TEXTAUSZUG:
>>>
Antwort: Weil es sich dabei nicht um eine militärische Allianz, sondern um eine Zusammenarbeit mehrerer Staaten handle, argumentiert Außenminister Alexander Schallenberg (ÖVP). Er begründet dies mit dem Fehlen einer Beistandsklausel: "Es gibt keinen Automatismus." Man teile einfach Informationen – und das sei kein Bruch der Neutralität.

Kanzler und Verteidigungsministerin führen ins Treffen, dass der Schutzschirm lediglich der Gefahrenabwehr diene. Ebenfalls keine Bedenken hat Militärexperte Walter Feichtinger. Denn: Die Beteiligung am Abwehrschirm bedeute "nicht, dass man gemeinsam schießt, sondern dass man gemeinsam plant und überlegt, welche Systeme am besten zusammenpassen", erklärte er im ORF.

Frage: Wie reagiert die Opposition?

Antwort: FPÖ-Chef Herbert Kickl spricht von einer "verheerenden neutralitätspolitischen Entscheidung". Die Kritik stützt er darauf, dass bis auf Schweden (das Beitrittskandidat ist, Anm.) nur Nato-Staaten an Sky Shield mitwirken. Österreich verliere so die Option, im "aktuellen Konflikt" zwischen Russland und der Ukraine zu vermitteln.

Europakarte mit Mitgliedsstaaten von Sky Shield sowie NATO-Länder.
APA

Frage: Wie geht es nun weiter?
<<<
AUFGABE: Gib bitte aus dem Textauszug alles von „Antwort: Weil es“ bis hinunter zu „erklärte er im ORF.“ wörtlich aus. Die Daten werden für diese Aufgabe nicht gebraucht.

BEREITGESTELLTE DATEN:
>>>
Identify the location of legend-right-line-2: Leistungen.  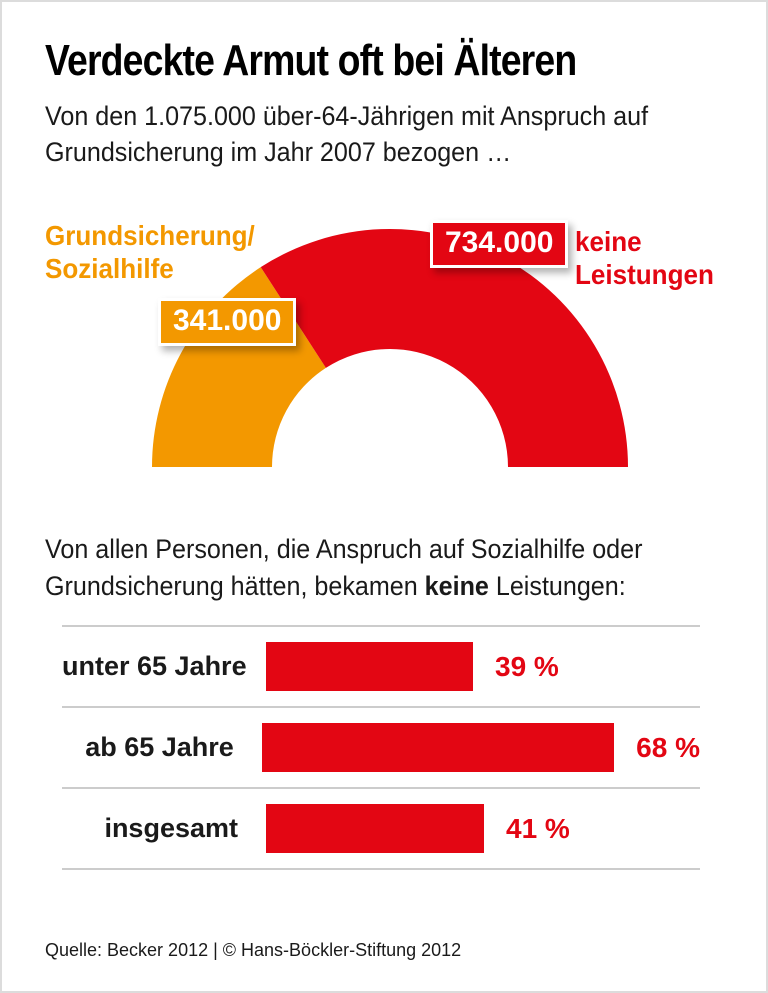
<<<
ANTWORTBEREICH:
Antwort: Weil es sich dabei nicht um eine militärische Allianz, sondern um eine Zusammenarbeit mehrerer Staaten handle, argumentiert Außenminister Alexander Schallenberg (ÖVP). Er begründet dies mit dem Fehlen einer Beistandsklausel: "Es gibt keinen Automatismus." Man teile einfach Informationen – und das sei kein Bruch der Neutralität.

Kanzler und Verteidigungsministerin führen ins Treffen, dass der Schutzschirm lediglich der Gefahrenabwehr diene. Ebenfalls keine Bedenken hat Militärexperte Walter Feichtinger. Denn: Die Beteiligung am Abwehrschirm bedeute "nicht, dass man gemeinsam schießt, sondern dass man gemeinsam plant und überlegt, welche Systeme am besten zusammenpassen", erklärte er im ORF.